ECLI:NL:HR:2023:1238

Hoge Raad

Datum uitspraak
15 september 2023
Publicatiedatum
14 september 2023
Zaaknummer
23/01894
Instantie
Hoge Raad
Type
Uitspraak
Rechtsgebied
Bestuursrecht; Belastingrecht
Procedures
  • Cassatie
Vindplaatsen
  • Rechtspraak.nl
AI samenvatting door LexboostAutomatisch gegenereerd

Niet-ontvankelijkheid van het beroep in cassatie wegens gebrek aan gronden

In deze zaak heeft de Hoge Raad op 15 september 2023 uitspraak gedaan in het beroep in cassatie van [X] B.V. tegen de uitspraak van het Gerechtshof Arnhem-Leeuwarden van 4 april 2023. Het beroep in cassatie was ingediend tegen nummer BK-ARN 21/01024. De Hoge Raad heeft vastgesteld dat het beroepschrift in cassatie niet voldeed aan de eisen van artikel 6:5, lid 1, letter d, van de Algemene wet bestuursrecht (Awb), omdat het niet de gronden van het beroep bevatte.
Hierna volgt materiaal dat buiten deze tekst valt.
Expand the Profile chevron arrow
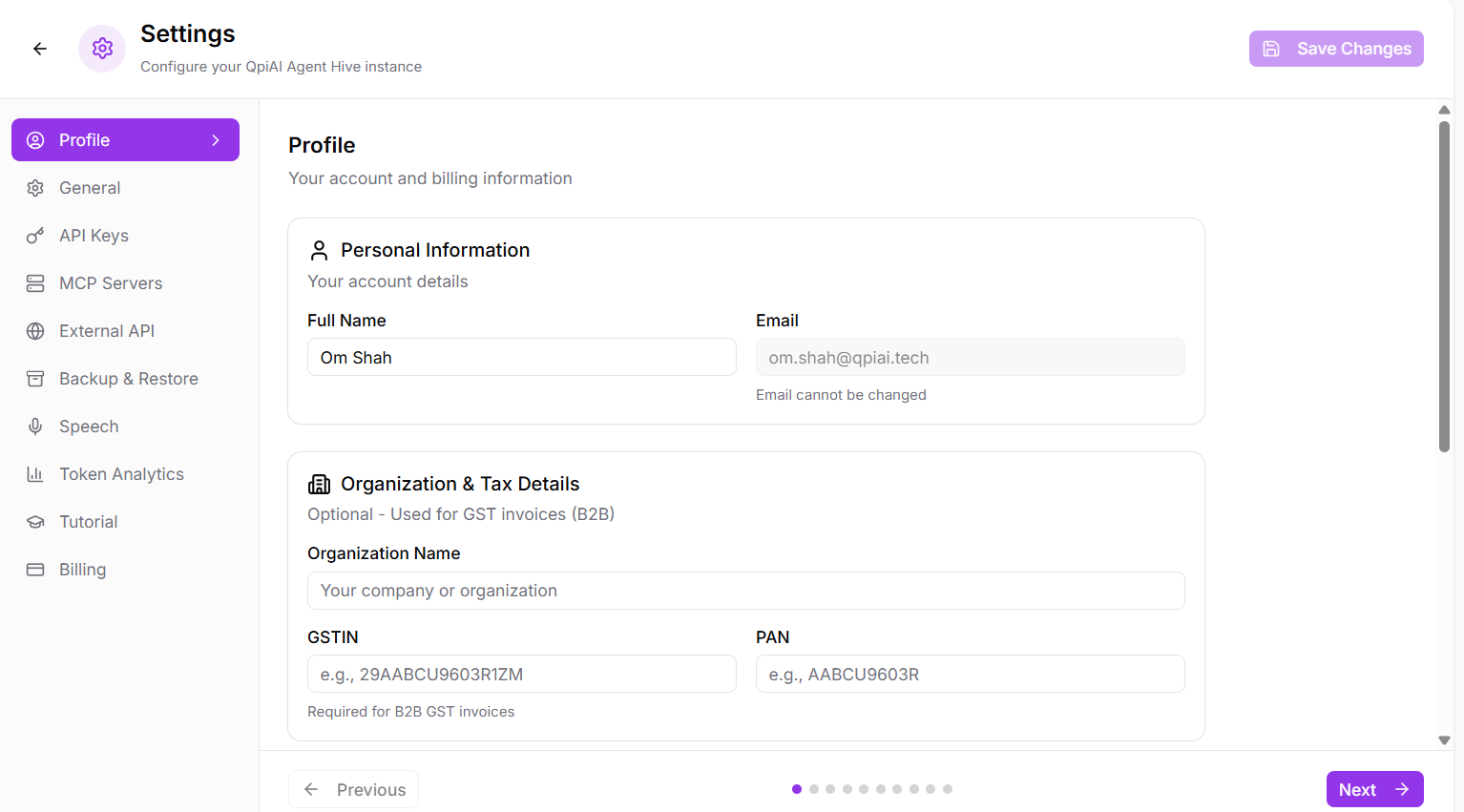The image size is (1464, 812). pyautogui.click(x=216, y=140)
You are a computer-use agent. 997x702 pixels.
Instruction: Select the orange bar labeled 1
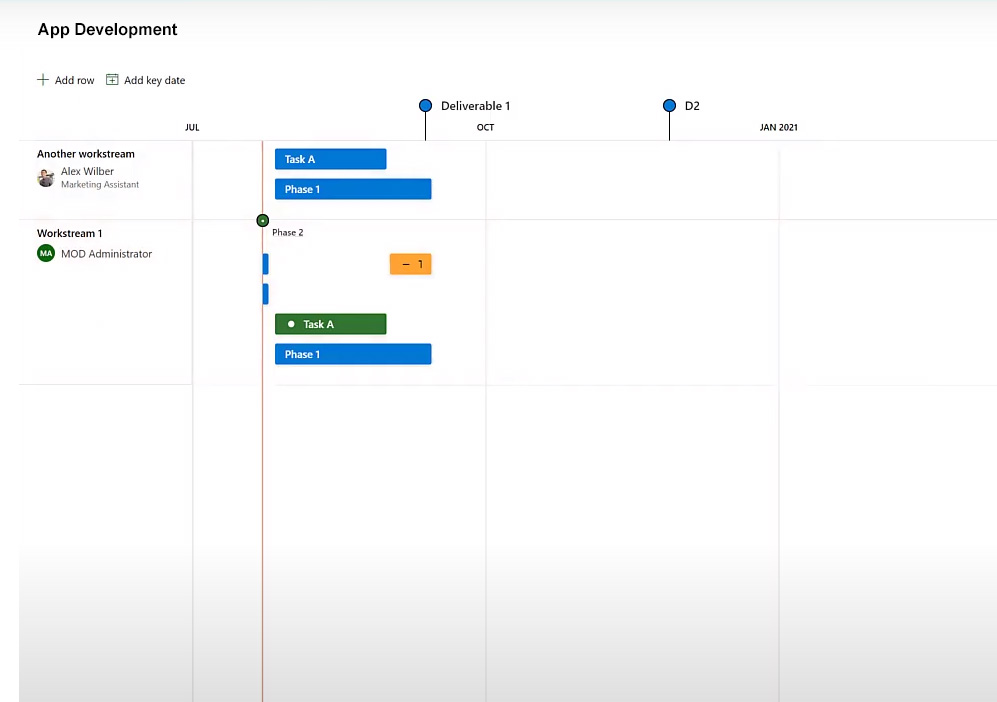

De griffier van de Hoge Raad heeft de belanghebbende op 24 mei 2023 per aangetekende brief in de gelegenheid gesteld om dit verzuim binnen zes weken te herstellen. Deze brief is afgeleverd op het door belanghebbende opgegeven adres, maar de belanghebbende heeft van deze gelegenheid geen gebruik gemaakt. Hierdoor heeft de Hoge Raad, met toepassing van artikel 6:6 Awb, het beroep in cassatie niet-ontvankelijk verklaard. De Hoge Raad heeft geen aanleiding gezien om de belanghebbende te veroordelen in de proceskosten. Het arrest is gewezen door vice-president M.E. van Hilten, met de raadsheren E.N. Punt en M.A. Fierstra, en is openbaar uitgesproken op de genoemde datum.

Uitspraak

HOGE RAAD DER NEDERLANDEN
BELASTINGKAMER
Nummer23/01894
Datum15 september 2023
ARREST
op het beroep in cassatie van [X] B.V. (hierna: belanghebbende), vertegenwoordigd door H. van Dam, tegen de uitspraak van het Gerechtshof Arnhem-Leeuwarden van 4 april 2023, nr. BK-ARN 21/01024 [1] .

1.Beoordeling van de ontvankelijkheid van het beroep in cassatie

Het beroepschrift in cassatie bevat, hoewel artikel 6:5, lid 1, letter d, Awb dit vereist, niet de gronden van het beroep.
De griffier van de Hoge Raad heeft belanghebbende bij aangetekende brief van 24 mei 2023 in de gelegenheid gesteld dat verzuim binnen zes weken na dagtekening van deze brief te herstellen. Deze brief is aangetekend verzonden en is volgens de gegevens van Track&Trace van PostNL afgeleverd op het door belanghebbende opgegeven adres. Belanghebbende heeft van deze gelegenheid geen gebruik gemaakt.
Daarom zal de Hoge Raad met toepassing van het bepaalde in artikel 6:6 Awb het beroep in cassatie niet-ontvankelijk verklaren.

2.Proceskosten

De Hoge Raad ziet geen aanleiding voor een veroordeling in de proceskosten.

3.Beslissing

De Hoge Raad verklaart het beroep in cassatie niet-ontvankelijk.
Dit arrest is gewezen door de vice-president M.E. van Hilten als voorzitter, en de raadsheren E.N. Punt en M.A. Fierstra, in tegenwoordigheid van de waarnemend griffier E. Cichowski, en in het openbaar uitgesproken op 15 september 2023.